Figure 8: Social Security Trust Fund Effect on Federal Debt Measures: 1957–2085

Source: 2010 OASDI Trustees Report Intermediate Projections

For this purpose, Figure 9 shows:

  • The projected long-term level of federal publicly held debt in the 2015 CBO long-term baseline under the standard budget scoring convention;
  • The projected level of publicly held debt, adjusted to not presume a change in law allowing automatic general revenue transfers to OASDI after reserve depletion; and
  • The projected level of publicly held debt, adjusted to not presume a change in law allowing automatic general revenue transfers to OASDI and HI after reserve depletion.

Figure 9: Projected Federal Debt Held by the Public: 2015 CBO Baseline, Assuming OASDI and HI Unfunded Obligations are Paid by Borrowing from the Public Versus Assuming Current Law

Sources: 2015 Congressional Office Budget, 2015 OASDI Trustees Report

The adjusted levels remove from the projection of publicly held debt the shortfalls for OASDI and HI after reserve depletion. This is an extremely important distinction, as the standard depiction of publicly held debt (shown in Figure 9 from CBO) makes an implicit assumption that any OASDI or HI shortfall will be met by a change in law that would finance the shortfall with general revenue transfers, requiring massive additional borrowing from the public. This depiction is misleading because OASDI and HI shortfalls have always been met with changes in taxes or scheduled benefits that have not required general revenue transfers. Given that current law does not permit the general revenue financing presumed in the budget scoring convention, and that there is no precedent in the 80-year history of these programs for such funding, any illustrations using the budget scoring convention should be qualified clearly.

We based the shortfalls for OASDI on data publicly available from CBO on its 2015 long-term projections.
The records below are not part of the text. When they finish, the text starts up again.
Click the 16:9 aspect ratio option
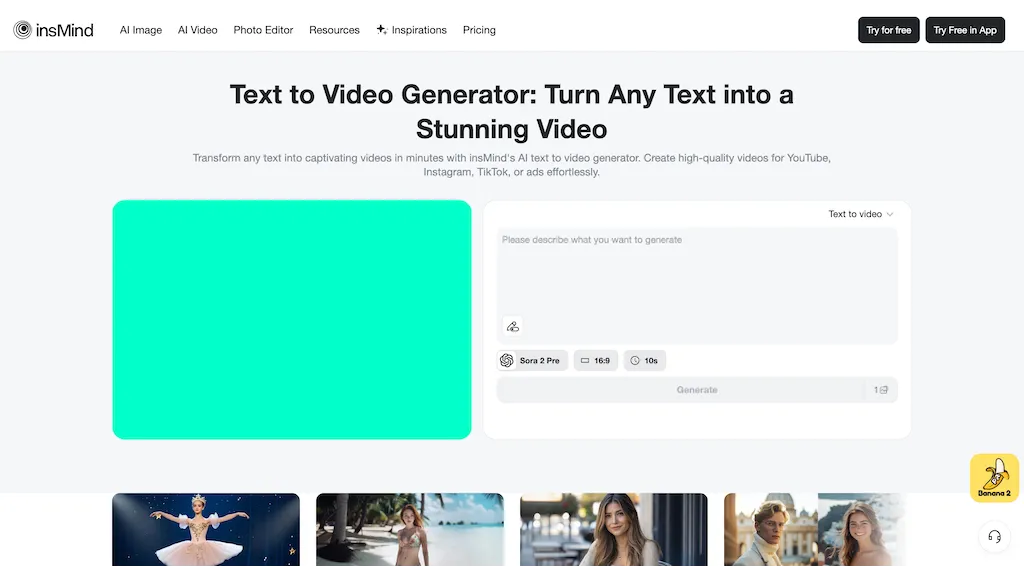 pyautogui.click(x=595, y=360)
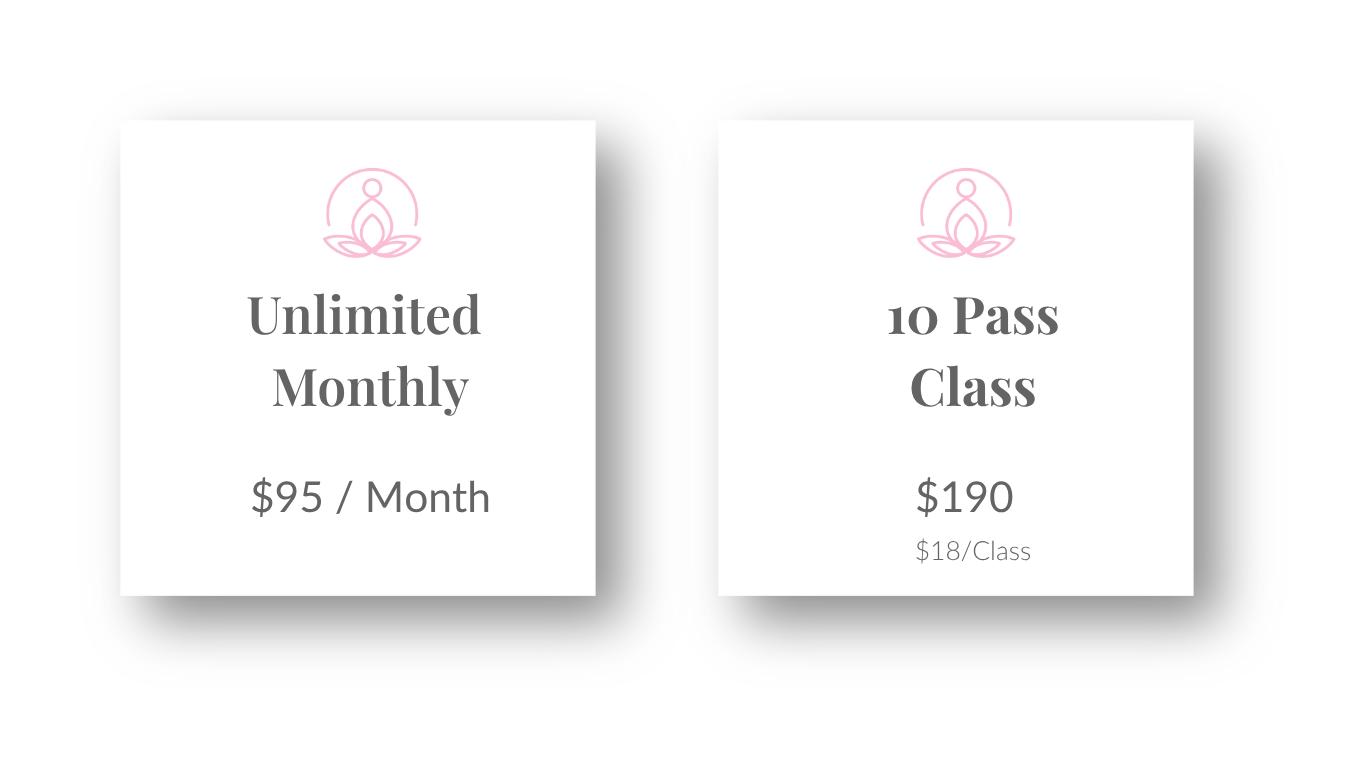Click the "$95" amount in monthly price
Image resolution: width=1366 pixels, height=768 pixels.
click(287, 497)
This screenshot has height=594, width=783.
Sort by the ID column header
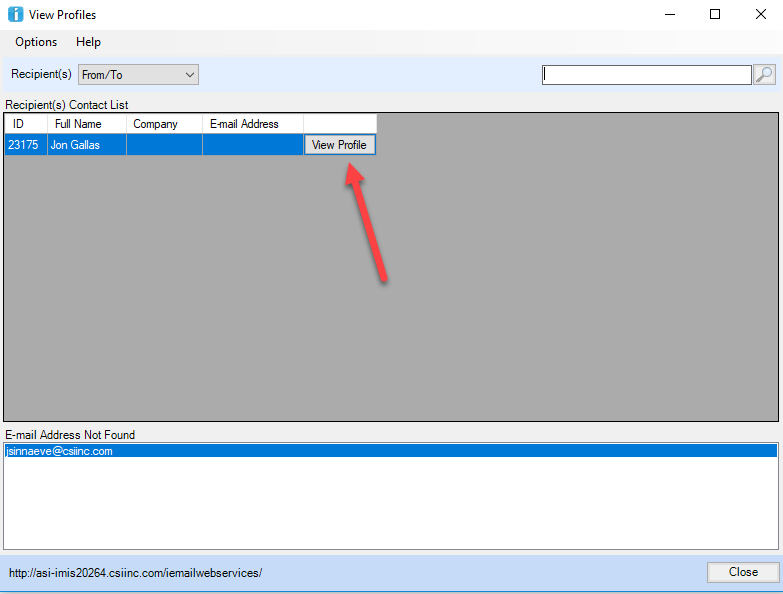pyautogui.click(x=26, y=124)
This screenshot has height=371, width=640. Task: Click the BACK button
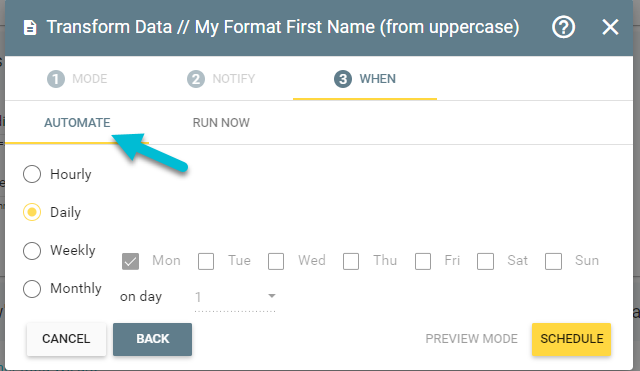click(x=152, y=339)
We based the shortfalls for HI on the Trustees’ 2015 projections. By removing the presumed increases in publicly held debt for OASDI and HI after reserve depletion, we see that the projected publicly held debt, reflecting assumed operations of the rest of the federal government, actually declines substantially after 2030 and never reaches 100 percent of gross domestic product (GDP). The overall declining level of debt is notable. This means that the projected operations of the federal government—other than OASDI and HI—are projected to be in balance, or even surplus.

Members of Congress and the public should understand that projected federal debt and budget deficits will not continue to increase under these assumptions, and will in fact decline if current law is followed for OASDI and HI. In addition, the projection of publicly held debt will be the same as under current law if, as has always occurred in the past, trust fund reserve depletion is addressed by a combination of scheduled tax increases and scheduled adjustments to benefits—and not by providing general revenue transfers that would necessitate large amounts of borrowing from the public.

Stephen C. Goss, ASA, MAAA, is chief actuary, U.S. Social Security Administration.